The most satisfactory explanation is the following:

“According to Daniel Ogden, the drawing-down of the moon was one of the most familiar commonplaces of literary magic in the Greco-Roman world, and it was associated above all with the performance of erotic magic by witches. […] When brought down to the earth it deposits its foam on plants as “moon juice” (virus lunarae). This can then be collected and used in a love potion.”

This practice has been described as “the Thessalian crime” by Statius. It kinda makes sense, since Medea is repeatedly described as lovesick and exceedingly passionate. In this case, bringing down the moon is the means, not the end, which is consistent with the abusive connotations, as it’s being skimmed of its foam. Wait, I take that back. How about “witches… know how to turn the Moon dim and muddy-coloured, as though she were being eclipsed by the Earth’s shadow… after which they pull her close to them and torture her until she secretes poisonous foam on the plants growing underneath.” [emphasis added]

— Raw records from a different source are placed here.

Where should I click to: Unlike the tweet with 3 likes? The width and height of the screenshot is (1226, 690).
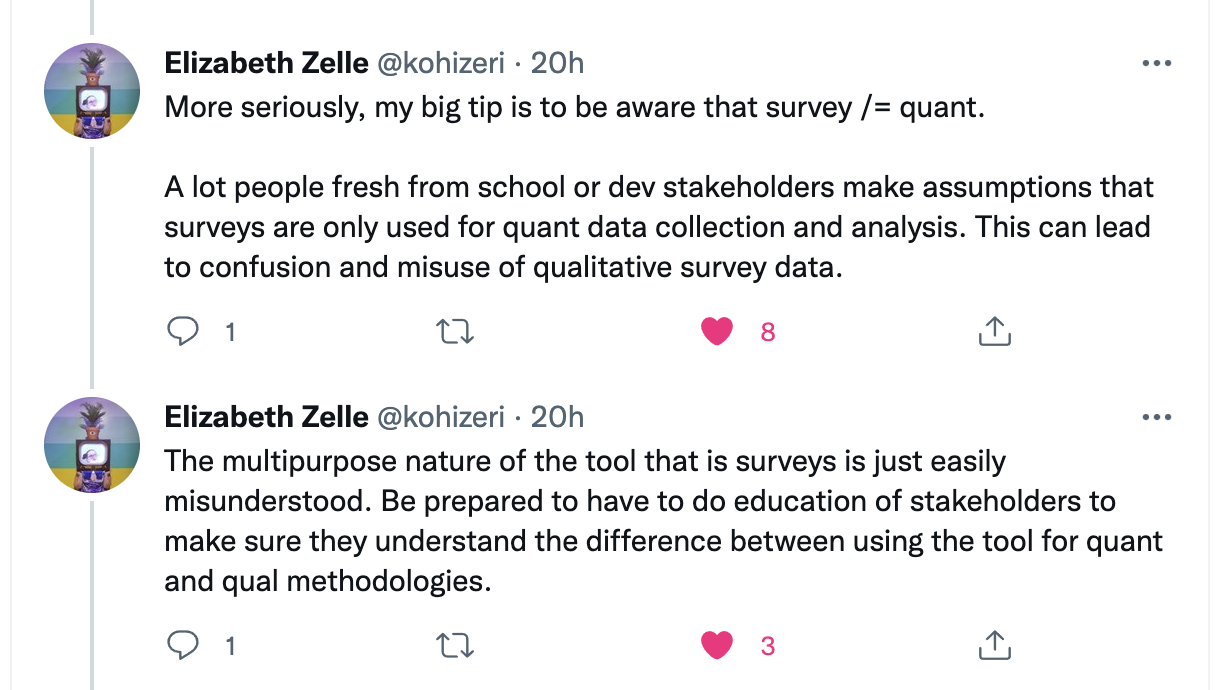(717, 646)
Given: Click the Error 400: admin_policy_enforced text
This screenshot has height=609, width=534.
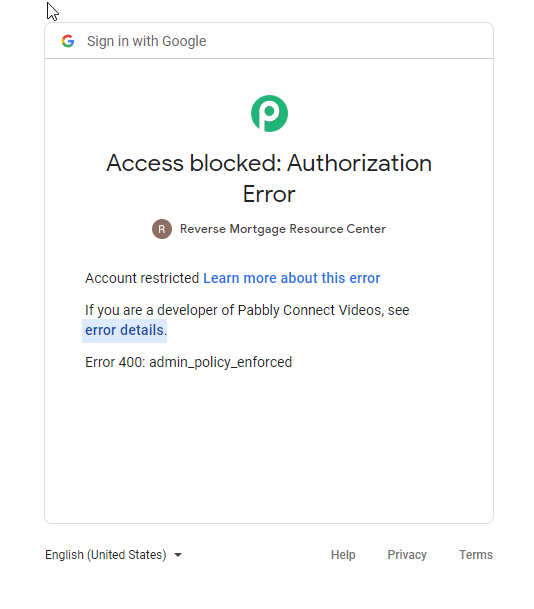Looking at the screenshot, I should click(188, 362).
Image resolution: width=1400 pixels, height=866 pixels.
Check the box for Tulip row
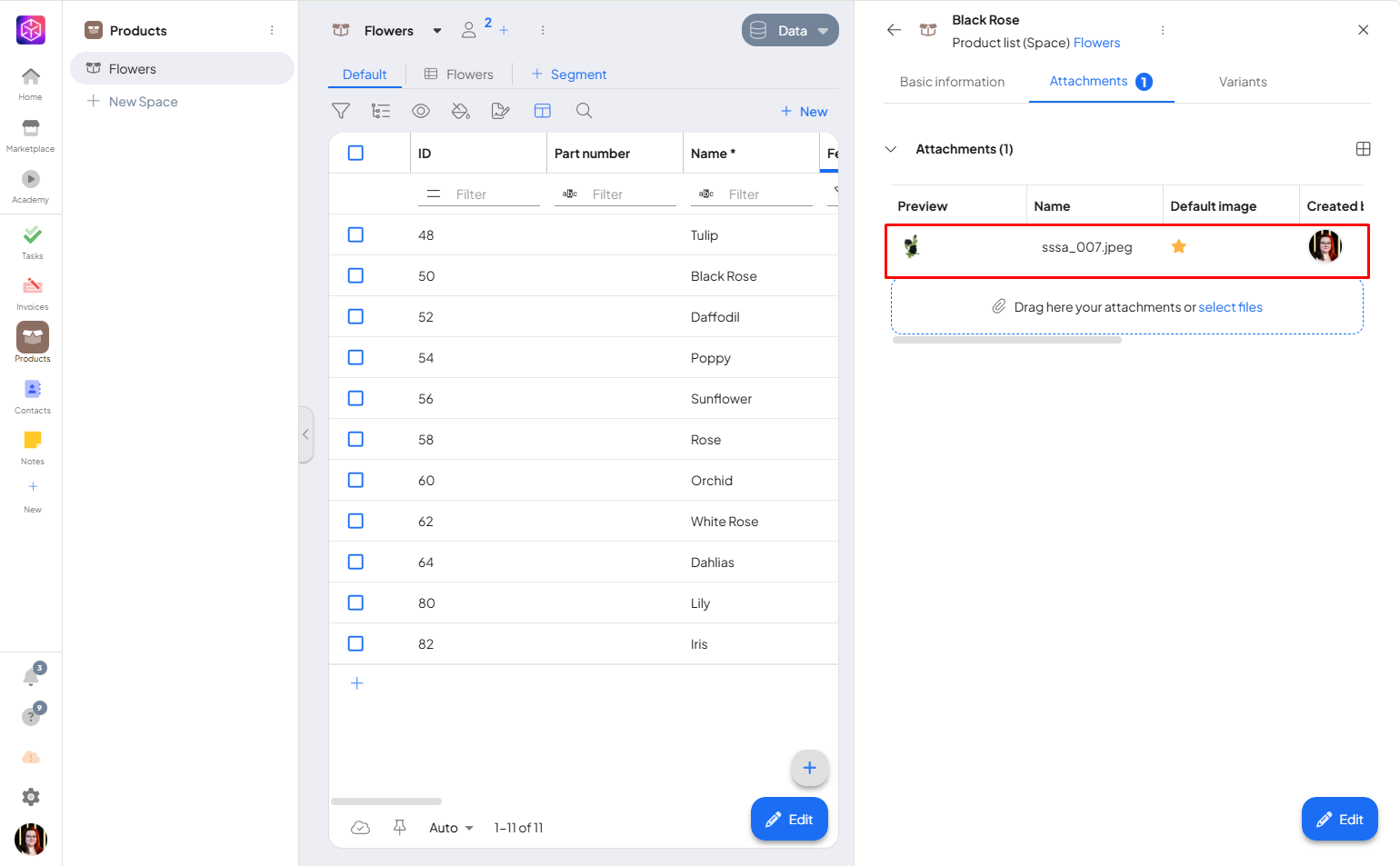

Torture aside, it also kinda explains why the rite became so widespread in Thessaly, which had an abundance of herbs and Medea’s magic worked strictly through herblore.

Indeed, when dragged down, the moon “was supposed to deposit a foam on plants when brought low, which could then be collected up for magical purposes.” We also learn that “the Thessalian women pay a terrible price for the drawing-down of the moon: they must lose either children or their eyes.” Furthermore, “Asclepiades says that the Thessalian women learned how the moon moved and advertised that they could draw it down, but only at the cost of damaging themselves.”

Even Plato himself bears witness to this undoing,

“See whether this is to your advantage and to mine, so that we may not, my good friend, suffer the fate commonly ascribed to those women that draw down the moon, the Thessalians. Our choice of this power in the city will come at the price of what we hold dearest.”

So if the price was so steep, why bother? What is this, erotic magic with your eyes gouged?

But I know we’re missing something about the moon and the whole violence and crime thing and it’s bugging me.